--- GIVEN PROBLEM ---
According to the post about trying new vegetables with children, what percentage of children between the ages of two and three eat no vegetable of any type on a given day?

I thought that these crispy edamame smelled fantastic. I could not wait to taste them. I was disappointed because I thought they were just ok. Definitely not wonderful. I think the taste could grow on me. As usual, Dave thought they were great.

I was impressed by Lucie’s willingness to try the edamame again and her optimistic attitude that she might like them prepared in a different way.

We are in our sixth week of trying new vegetables with the kids and I am very happy with how things are going. The most important goals of this project are learning new things, having fun with the kids and exposing them to vegetables and recipes they might like to try. It is not about making them eat something they do not want to eat. So when I read about the book It’s Not About the Broccoli: Three Habits to Teach Your Kids for a Lifetime of Healthy Eating by Dina Rose, I headed straight to amazon. The book arrived a few days ago and so far I have only had time to read the first few pages, but I can’t wait to read more. In the first chapter, the author makes the point that 30% of  all children between the ages of two and three do not eat any type of vegetable on any given day and when they do, the vegetable is most likely a french fry. I am hoping to get my kids eating two or three kinds of vegetables almost every day because they want to. I look forward to reading more about the authors approach to encourage the kids’ healthy eating.

In the last six weeks I have tried several things I never thought I would try and I have enjoyed many of them. I love hearing from you about what recipes sound good to you and about your favorite ways to prepare the veggies we are trying. Please continue to share your thoughts with us. The kids love hearing your comments too!

Don’t forget to follow Counting Our Veggies on Pinterest, where you can see boards for other recipes and vegetables we are considering and find all the recipes we have used on our blog.

Thanks for visiting,

Jen

P.S.

A few words from Lucie:

We tried a new edamame recipe. I though I was going to like it because it looked good. I did not like it and I gave it two thumbs down.

--- RECORDED INFORMATION ---
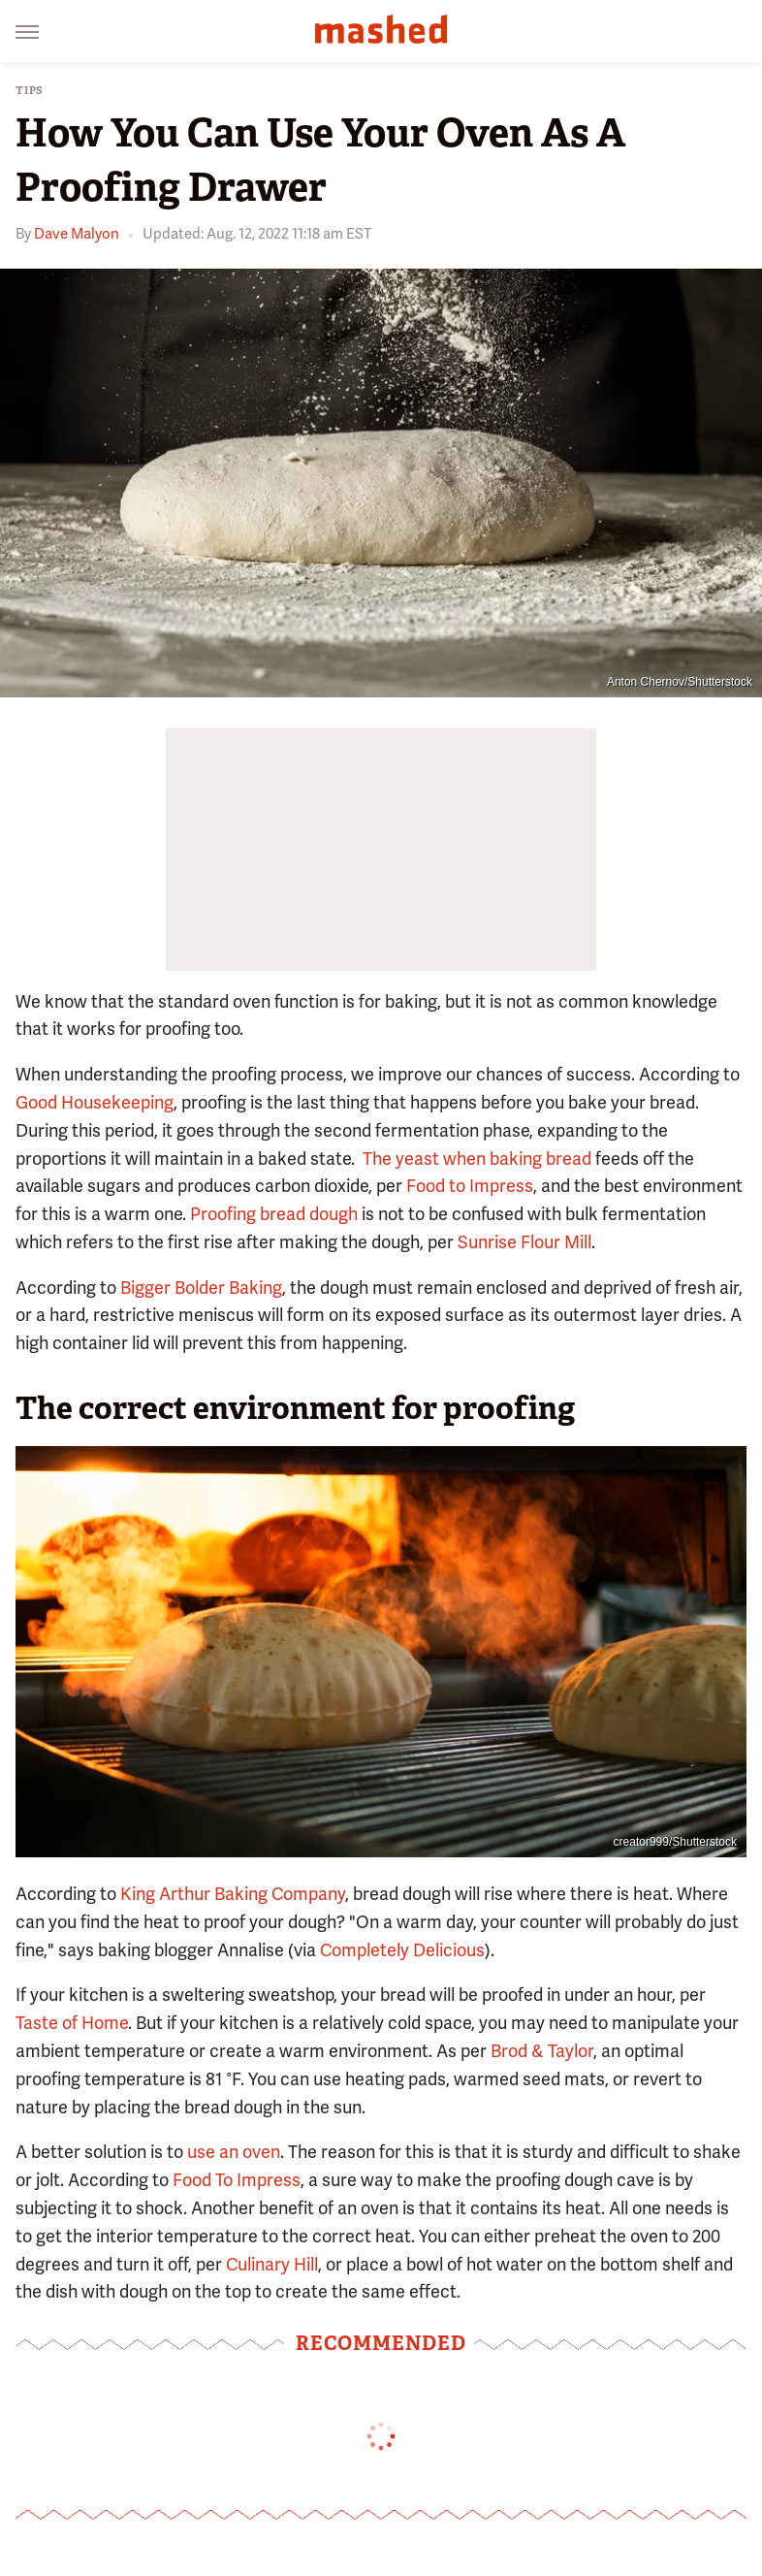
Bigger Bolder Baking (201, 1287)
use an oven (233, 2152)
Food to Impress (469, 1186)
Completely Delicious (402, 1950)
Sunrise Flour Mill (524, 1242)
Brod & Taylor (542, 2051)
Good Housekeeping (95, 1102)
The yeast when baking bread (477, 1158)
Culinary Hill (272, 2264)
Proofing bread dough (274, 1214)
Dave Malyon (76, 233)
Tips (30, 90)
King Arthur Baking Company (232, 1894)
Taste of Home (72, 2023)
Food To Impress (237, 2180)
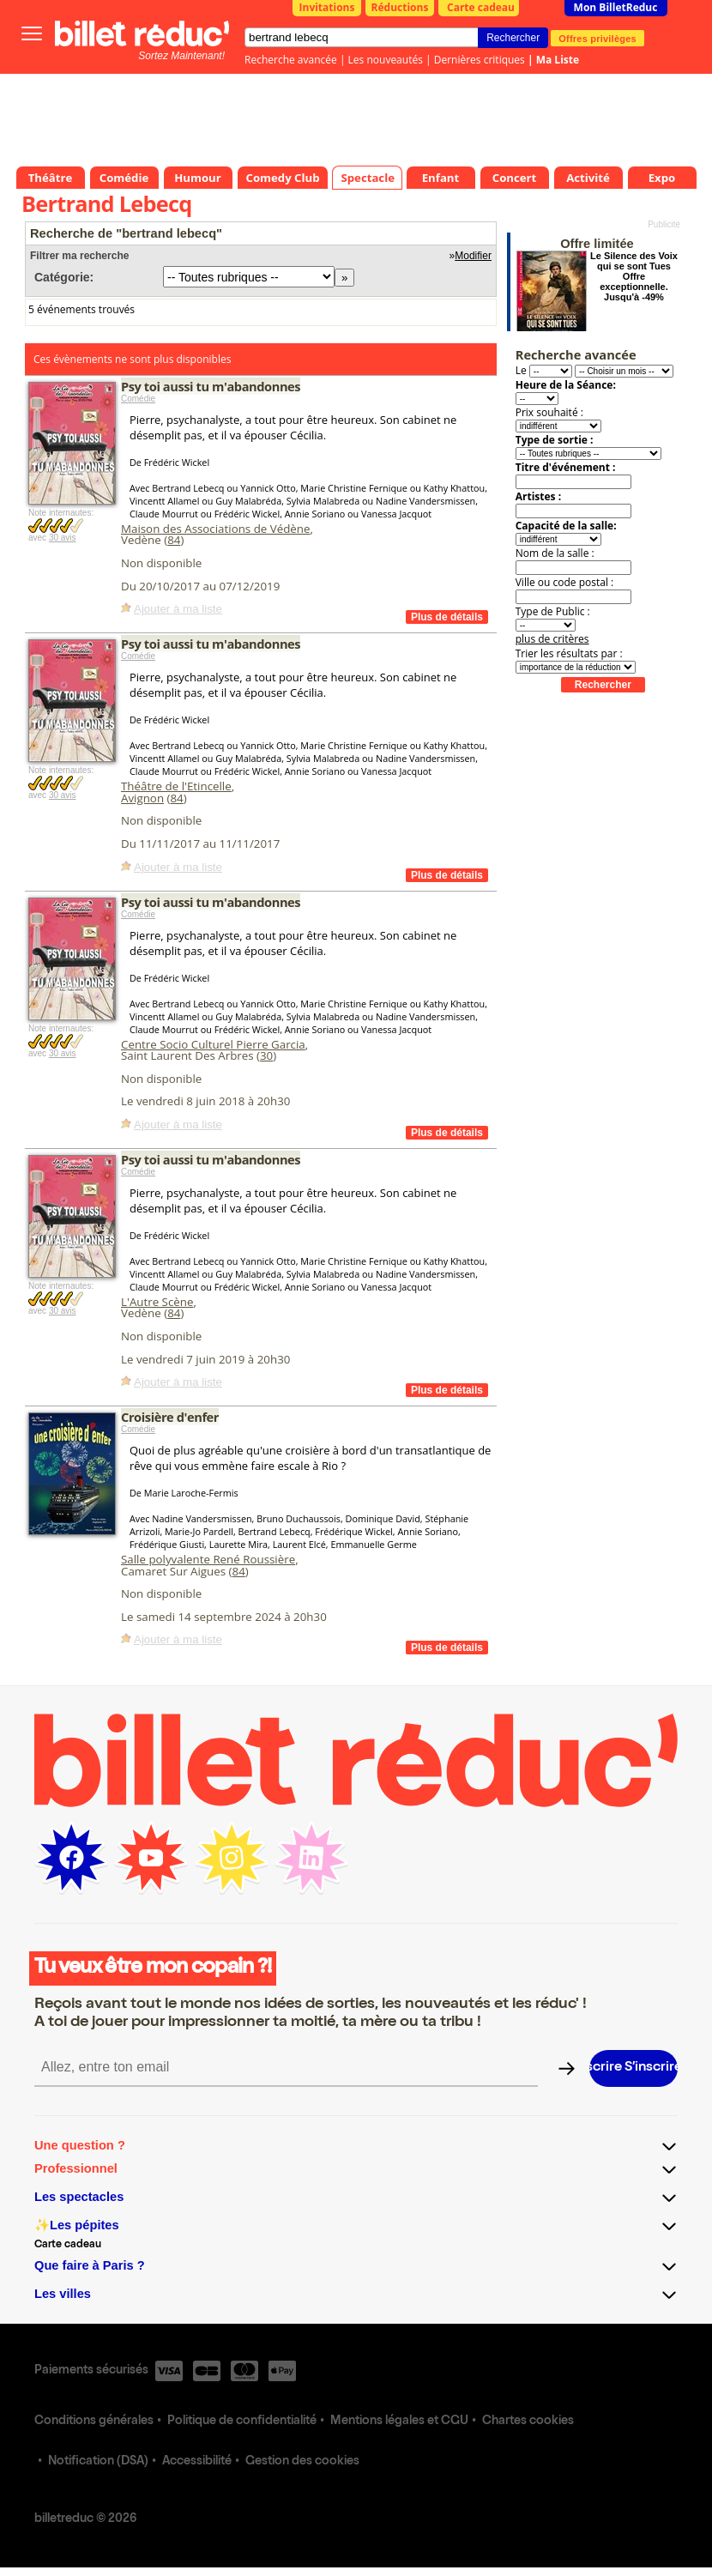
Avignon (142, 798)
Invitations (327, 7)
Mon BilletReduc (616, 7)
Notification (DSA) (98, 2462)
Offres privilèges (597, 38)
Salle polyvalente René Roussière (208, 1559)
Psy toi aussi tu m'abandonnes (210, 386)
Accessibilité (197, 2462)
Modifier (473, 256)
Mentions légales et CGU (399, 2422)
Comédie (138, 398)
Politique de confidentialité (242, 2422)
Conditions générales (94, 2422)
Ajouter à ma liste (178, 608)
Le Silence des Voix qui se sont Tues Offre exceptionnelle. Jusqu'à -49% (634, 276)
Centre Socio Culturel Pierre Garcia (213, 1044)
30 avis (62, 537)
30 (266, 1055)
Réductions (400, 7)
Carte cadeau (481, 7)
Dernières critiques (479, 59)
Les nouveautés (385, 59)
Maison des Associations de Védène (215, 528)
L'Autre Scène (157, 1301)
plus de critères (552, 639)
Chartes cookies (528, 2422)
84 (173, 539)
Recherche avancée (290, 59)
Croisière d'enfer (170, 1416)
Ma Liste (557, 59)
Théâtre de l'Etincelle (176, 786)
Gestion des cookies (302, 2462)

--- EXERCISE ANSWER ---
30%